[start DATA TO PROCESS]
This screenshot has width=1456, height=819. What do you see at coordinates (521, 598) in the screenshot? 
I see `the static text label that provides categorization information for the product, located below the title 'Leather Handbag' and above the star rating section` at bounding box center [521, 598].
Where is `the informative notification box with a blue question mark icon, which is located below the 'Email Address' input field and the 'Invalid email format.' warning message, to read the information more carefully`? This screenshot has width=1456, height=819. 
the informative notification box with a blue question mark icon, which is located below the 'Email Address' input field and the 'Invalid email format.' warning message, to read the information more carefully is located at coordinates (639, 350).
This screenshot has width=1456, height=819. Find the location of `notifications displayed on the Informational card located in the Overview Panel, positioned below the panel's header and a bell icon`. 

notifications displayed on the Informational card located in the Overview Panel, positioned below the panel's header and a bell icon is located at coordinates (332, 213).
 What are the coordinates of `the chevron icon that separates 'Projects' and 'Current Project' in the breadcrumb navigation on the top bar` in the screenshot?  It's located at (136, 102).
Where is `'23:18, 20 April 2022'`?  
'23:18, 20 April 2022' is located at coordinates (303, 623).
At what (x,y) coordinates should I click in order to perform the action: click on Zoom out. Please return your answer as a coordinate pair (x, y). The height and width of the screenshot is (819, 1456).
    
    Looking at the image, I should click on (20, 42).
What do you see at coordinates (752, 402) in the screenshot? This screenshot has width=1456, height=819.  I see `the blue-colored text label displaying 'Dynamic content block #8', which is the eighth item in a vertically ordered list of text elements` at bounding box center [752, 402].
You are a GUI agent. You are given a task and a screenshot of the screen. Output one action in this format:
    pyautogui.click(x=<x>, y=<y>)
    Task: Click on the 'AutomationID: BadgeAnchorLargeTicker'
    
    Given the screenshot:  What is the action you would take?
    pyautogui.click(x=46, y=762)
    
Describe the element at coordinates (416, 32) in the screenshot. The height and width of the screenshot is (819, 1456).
[end DATA TO PROCESS]
▶ **TASK BRIEF**: Please reproduce all of the records above verbatim, with nothing added or left out.

▶ **WORKED SOLUTION**:
This screenshot has width=1456, height=819. What do you see at coordinates (521, 598) in the screenshot? 
I see `the static text label that provides categorization information for the product, located below the title 'Leather Handbag' and above the star rating section` at bounding box center [521, 598].
Where is `the informative notification box with a blue question mark icon, which is located below the 'Email Address' input field and the 'Invalid email format.' warning message, to read the information more carefully`? This screenshot has width=1456, height=819. 
the informative notification box with a blue question mark icon, which is located below the 'Email Address' input field and the 'Invalid email format.' warning message, to read the information more carefully is located at coordinates (639, 350).
This screenshot has width=1456, height=819. Find the location of `notifications displayed on the Informational card located in the Overview Panel, positioned below the panel's header and a bell icon`. 

notifications displayed on the Informational card located in the Overview Panel, positioned below the panel's header and a bell icon is located at coordinates (332, 213).
 What are the coordinates of `the chevron icon that separates 'Projects' and 'Current Project' in the breadcrumb navigation on the top bar` in the screenshot?  It's located at (136, 102).
Where is `'23:18, 20 April 2022'`?  
'23:18, 20 April 2022' is located at coordinates (303, 623).
At what (x,y) coordinates should I click in order to perform the action: click on Zoom out. Please return your answer as a coordinate pair (x, y). The height and width of the screenshot is (819, 1456).
    
    Looking at the image, I should click on (20, 42).
What do you see at coordinates (752, 402) in the screenshot? This screenshot has width=1456, height=819.  I see `the blue-colored text label displaying 'Dynamic content block #8', which is the eighth item in a vertically ordered list of text elements` at bounding box center [752, 402].
You are a GUI agent. You are given a task and a screenshot of the screen. Output one action in this format:
    pyautogui.click(x=<x>, y=<y>)
    Task: Click on the 'AutomationID: BadgeAnchorLargeTicker'
    
    Given the screenshot:  What is the action you would take?
    pyautogui.click(x=46, y=762)
    
Describe the element at coordinates (416, 32) in the screenshot. The height and width of the screenshot is (819, 1456).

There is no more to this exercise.